- **About this task**
Copy every line that contains the string "will" from the entries below.

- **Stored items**
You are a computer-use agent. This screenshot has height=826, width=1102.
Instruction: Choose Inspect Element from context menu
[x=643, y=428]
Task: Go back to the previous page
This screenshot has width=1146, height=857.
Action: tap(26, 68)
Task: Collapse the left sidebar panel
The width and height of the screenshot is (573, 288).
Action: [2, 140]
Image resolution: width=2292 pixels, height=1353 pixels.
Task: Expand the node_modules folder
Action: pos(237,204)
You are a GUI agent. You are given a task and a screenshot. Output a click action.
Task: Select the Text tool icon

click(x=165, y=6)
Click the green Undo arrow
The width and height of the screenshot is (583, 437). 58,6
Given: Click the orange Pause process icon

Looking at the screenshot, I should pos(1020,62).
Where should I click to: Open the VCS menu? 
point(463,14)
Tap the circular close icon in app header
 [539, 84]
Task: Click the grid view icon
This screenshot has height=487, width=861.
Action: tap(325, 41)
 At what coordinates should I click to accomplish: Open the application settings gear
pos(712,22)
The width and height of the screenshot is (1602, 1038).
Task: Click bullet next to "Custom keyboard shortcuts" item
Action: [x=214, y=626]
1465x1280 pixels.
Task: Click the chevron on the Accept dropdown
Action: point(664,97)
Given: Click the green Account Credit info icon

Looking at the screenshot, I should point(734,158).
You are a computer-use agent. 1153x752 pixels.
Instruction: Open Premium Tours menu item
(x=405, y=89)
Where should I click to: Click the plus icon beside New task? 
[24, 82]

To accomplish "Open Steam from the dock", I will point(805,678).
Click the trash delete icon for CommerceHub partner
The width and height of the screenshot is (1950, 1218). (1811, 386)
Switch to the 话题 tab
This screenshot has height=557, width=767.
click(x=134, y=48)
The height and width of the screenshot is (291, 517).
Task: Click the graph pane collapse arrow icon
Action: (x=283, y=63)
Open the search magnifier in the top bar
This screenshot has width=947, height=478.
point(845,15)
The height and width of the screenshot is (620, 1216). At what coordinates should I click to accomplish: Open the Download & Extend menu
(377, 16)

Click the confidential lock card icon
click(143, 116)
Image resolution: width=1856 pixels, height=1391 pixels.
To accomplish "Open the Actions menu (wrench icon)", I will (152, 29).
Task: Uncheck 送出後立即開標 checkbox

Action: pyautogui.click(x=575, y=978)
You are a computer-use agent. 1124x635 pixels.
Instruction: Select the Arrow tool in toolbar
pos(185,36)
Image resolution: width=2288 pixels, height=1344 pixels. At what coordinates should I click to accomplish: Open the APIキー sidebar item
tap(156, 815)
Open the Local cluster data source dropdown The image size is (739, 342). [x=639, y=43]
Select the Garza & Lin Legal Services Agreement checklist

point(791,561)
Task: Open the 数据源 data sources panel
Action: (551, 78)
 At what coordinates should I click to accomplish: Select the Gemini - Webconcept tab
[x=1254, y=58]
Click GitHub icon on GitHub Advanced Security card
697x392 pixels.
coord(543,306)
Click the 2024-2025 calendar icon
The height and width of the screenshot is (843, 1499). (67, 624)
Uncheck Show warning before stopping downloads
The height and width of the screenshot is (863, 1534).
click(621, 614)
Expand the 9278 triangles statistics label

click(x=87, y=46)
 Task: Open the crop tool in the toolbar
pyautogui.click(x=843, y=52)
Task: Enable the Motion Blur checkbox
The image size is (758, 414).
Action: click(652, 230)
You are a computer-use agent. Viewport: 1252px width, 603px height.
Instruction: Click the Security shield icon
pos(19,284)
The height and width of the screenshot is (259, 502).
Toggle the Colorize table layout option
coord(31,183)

- **Task output**
To accomplish "Open Steam from the dock", I will point(805,678).
To accomplish "Open the Actions menu (wrench icon)", I will (152, 29).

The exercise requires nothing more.